同様に、ITも「そこにあればいい」時代は急速に終焉に近づき、「安全」が求められ、「安全」ではないサイトは淘汰されていくであろう。
2014年12月から2015年1月に、Googleの広告プログラム「AdSense」に不正広告が掲載され、ウェア感染サイトにリダイレクトされる問題が相次いで起こった。
悪意をもった人間こそが悪いのだが、IT社会において、ウェブを管理する運営者のセキュリティーへの対策も問われている。
実際に、金融業界のサイトや政府のサイトでも個人情報流出が起き、その対応には、日本という国民性の甘さを感じる。
Google Display NetworkやDoubleClickパブリッシャーに配信される広告の大部分は、2015年6月30日までに暗号化されると発表された。
現在、個人情報入力を求めるページにSSLサーバ証明書でセキュアな接続がされているサイトも、今後は、サイト全体に適用させていくことが当然になるだろう。
SSLサーバ証明書はコストもかかる。

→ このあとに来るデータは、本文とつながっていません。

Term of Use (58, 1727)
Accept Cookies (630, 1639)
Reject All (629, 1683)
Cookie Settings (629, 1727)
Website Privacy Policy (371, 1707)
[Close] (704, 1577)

接続にも、過去、時間を費やしていたが、その接続時間も加速的に改善されている。
こうした時代を先取りし、将来、問題となるであろうITの安全性のために、初期段階から手を打っておく「先憂の心」をもって、サイト運営を行うべきであろう。
明確なGoogleの常時SSL化の理由
2010年「Firesheep」という誰でもハッカーになれてしまうFifefoxのアドオンが配布された。

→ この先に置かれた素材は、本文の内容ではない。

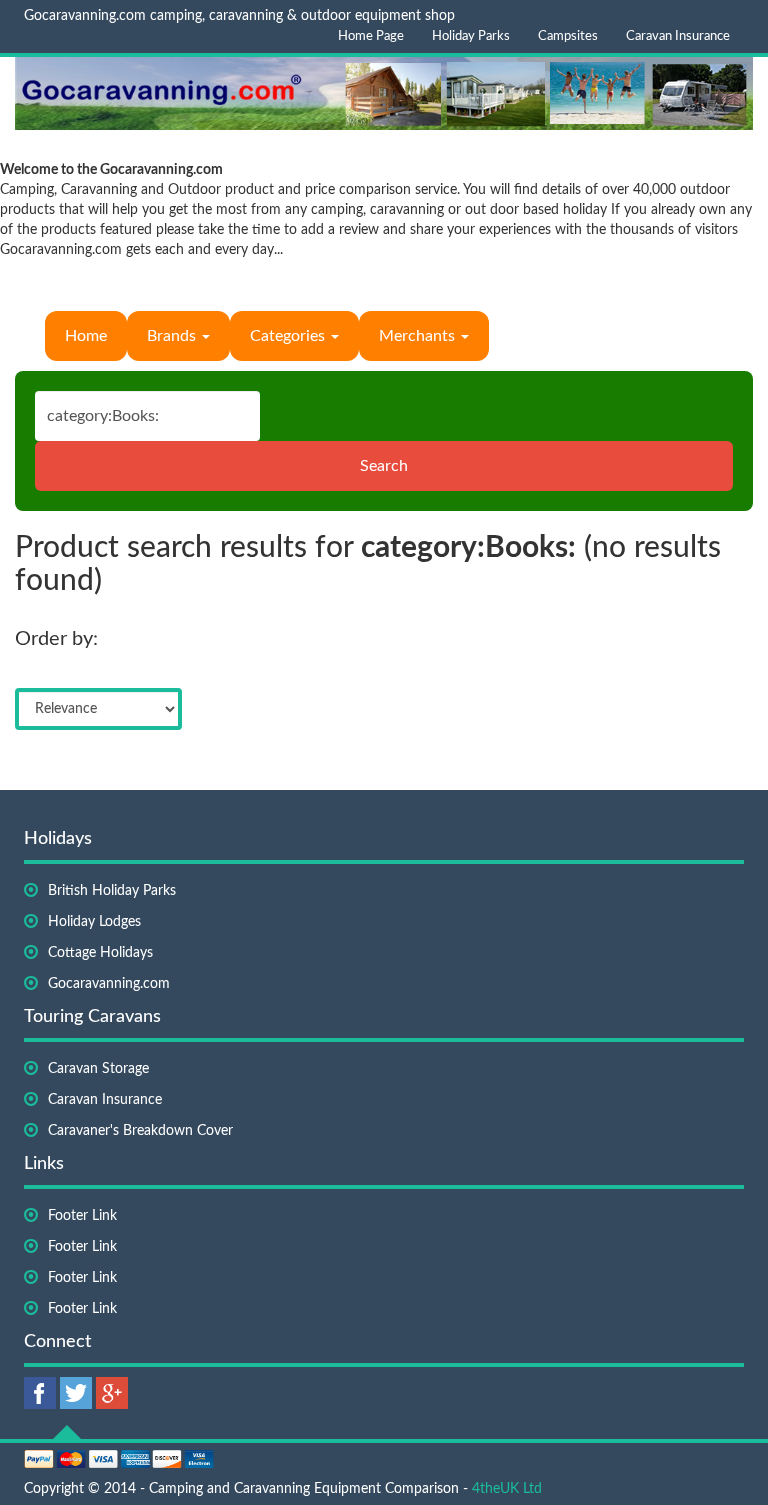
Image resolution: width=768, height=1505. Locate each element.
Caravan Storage (98, 1069)
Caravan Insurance (678, 36)
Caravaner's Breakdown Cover (140, 1131)
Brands (173, 336)
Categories (289, 336)
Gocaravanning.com (109, 984)
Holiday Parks (471, 36)
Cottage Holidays (100, 953)
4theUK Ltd (507, 1489)
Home (86, 336)
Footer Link (82, 1216)
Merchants (419, 336)
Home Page (371, 36)
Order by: (56, 639)
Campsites (568, 36)
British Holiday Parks (112, 891)
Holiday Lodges (94, 922)
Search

F-Secure Corporationのmikko_hypponen氏の「Firesheep」:複雑だったことを容易にするツールは、当時、多くの人が驚いた。
公共のWiFiネットワークをスキャンして、Facebook、Twitter、Google、Amazon、Dropbox、Evernote、Wordpress、Flickr、bit.lyといった、Webサービスにログインしているユーザーを洗い出し、そのユーザーに成りすますことをいとも容易く可能にしてしまったのだ。
予防は完璧ではないが、無防備に曝け出していることは、自分で自分の首を絞めるようなものだ。

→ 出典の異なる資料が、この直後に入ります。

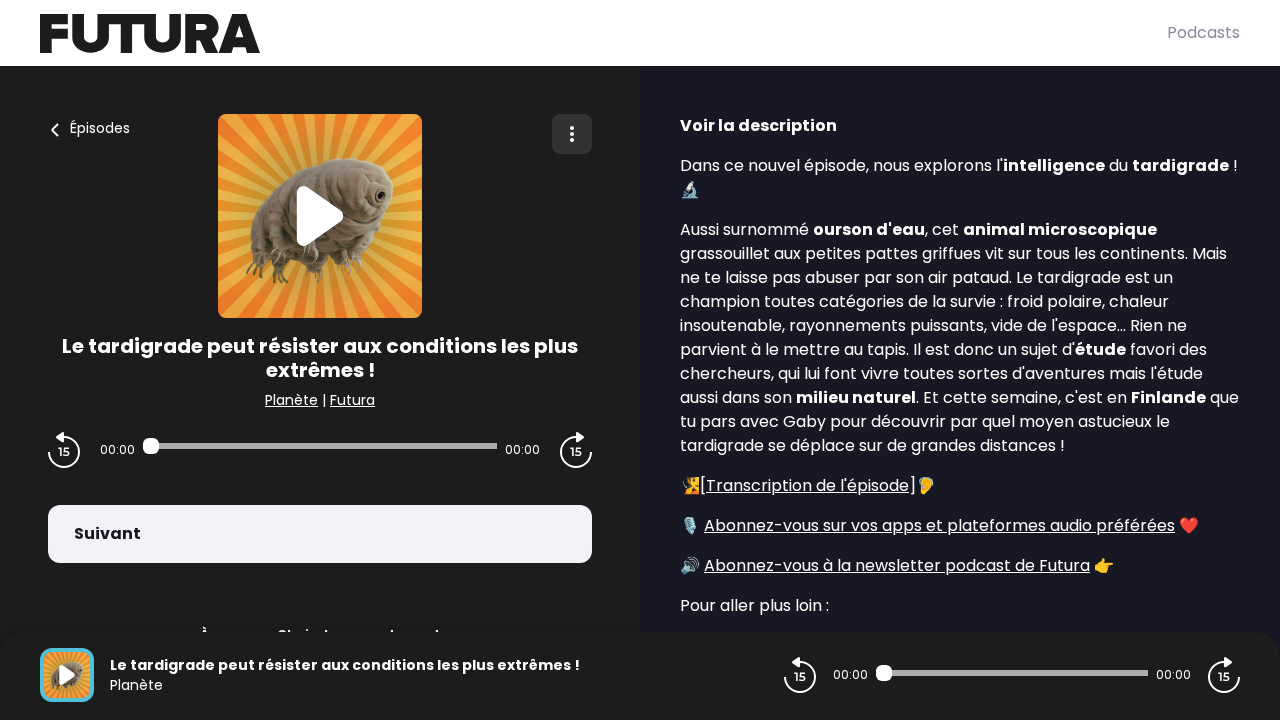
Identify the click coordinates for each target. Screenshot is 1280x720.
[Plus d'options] (572, 134)
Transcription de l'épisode (807, 485)
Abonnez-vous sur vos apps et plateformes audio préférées (939, 525)
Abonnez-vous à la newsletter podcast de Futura (897, 565)
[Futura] (603, 33)
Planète (291, 400)
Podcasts (1203, 32)
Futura (352, 400)
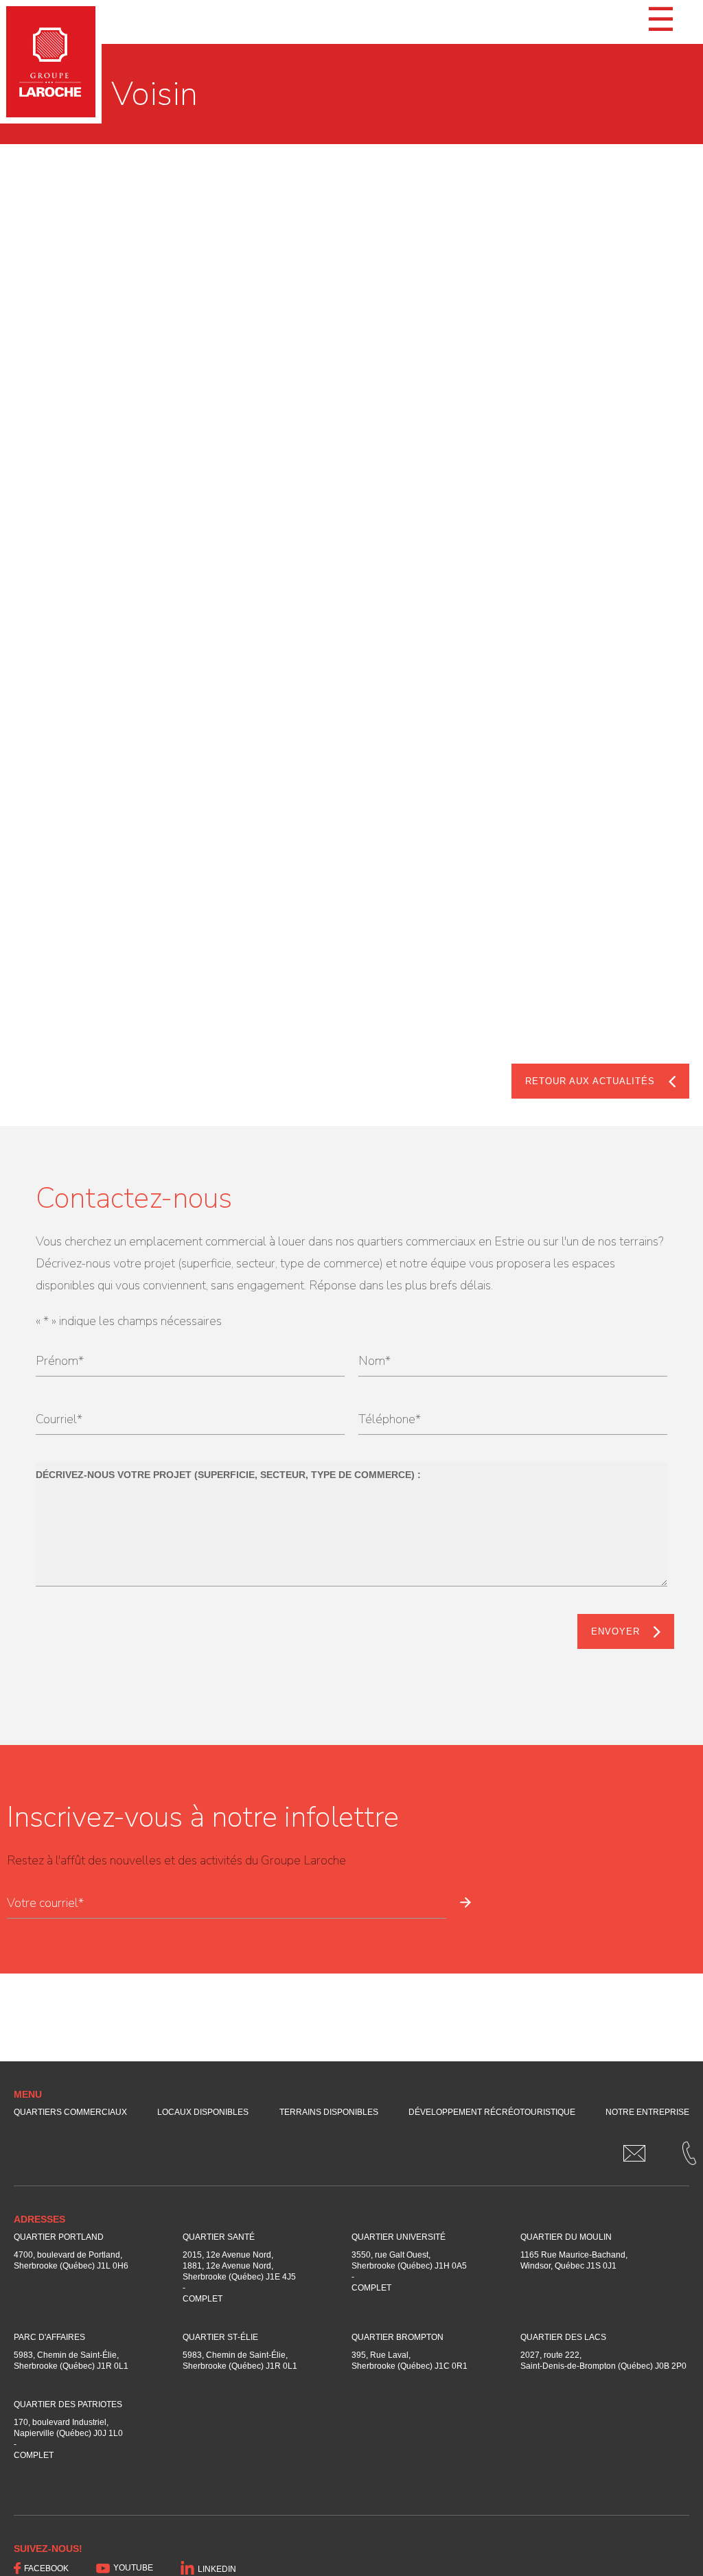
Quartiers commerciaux (70, 2112)
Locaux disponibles (203, 2112)
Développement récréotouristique (491, 2112)
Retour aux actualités (590, 1081)
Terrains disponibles (328, 2112)
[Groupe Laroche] (51, 62)
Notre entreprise (647, 2112)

SSLサーバ証明書には、個人情報を守る暗号化ツールとしての機能に加え、通信先のサイト運営主体の身元確認(ID情報確認)機能がある。
そのページの個人情報は守られても、サイト運営の身元が「なりすまし」であった場合、危険もあり得る。
SSLサーバ証明書を発行する認証局は、身元(ID)情報確認の際、ドメイン管理権限の有無、法的実在性や事業実態の有無等を、認証局個別の恣意性を排除し厳格に検証している。
Google理想ブラウザのセキュリティ表示
Googleは「HTTPは安全でない」と明示し、「HTTPS」については、現在の仕様では、HTTPSを使っているWebサイトには安全であることを示す鍵マークが表示されるが、いずれ、HTTPのようにノーマークにするという。
つまり、当然あるべきものであり、Google検索順位の表示にもSSLサーバ証明書のないサイトは、いずれ淘汰されていくだろう。
具体的にはセキュリティ状況は3段階に分類されるという。
1.有効なHTTPSなどを使っている場合は「安全」(Secure)
2.HTTPSを使っていてもTLSにマイナーなエラーがあるといった場合は「疑問あり」(Dubious)
3.HTTPを使っている場合は「安全でない」(Non-secure)
Googleは以下のように説明する。「Web上のデータ通信はすべてセキュアで行うべきだ。情報セキュリティが存在しない(安全でない)ことを明らかにする責任がある。そして、ユーザーは、それらの情報を知り得た上で、自己責任で対応を決められるようにしなければならない」と。
米国家安全保障局(NSA)によるネットの監視活動の事例でもWeb上の改ざんや監視などの攻撃は、実際に横行していると伝えられている。
食の安全が長い時間を費やして、できるだけの真実表示が求められるようになったように(それでも法ギリギリの不当表示は無くならないが)、個人ページであっても、SSL導入は、運営の責任を問う指針になるであろう。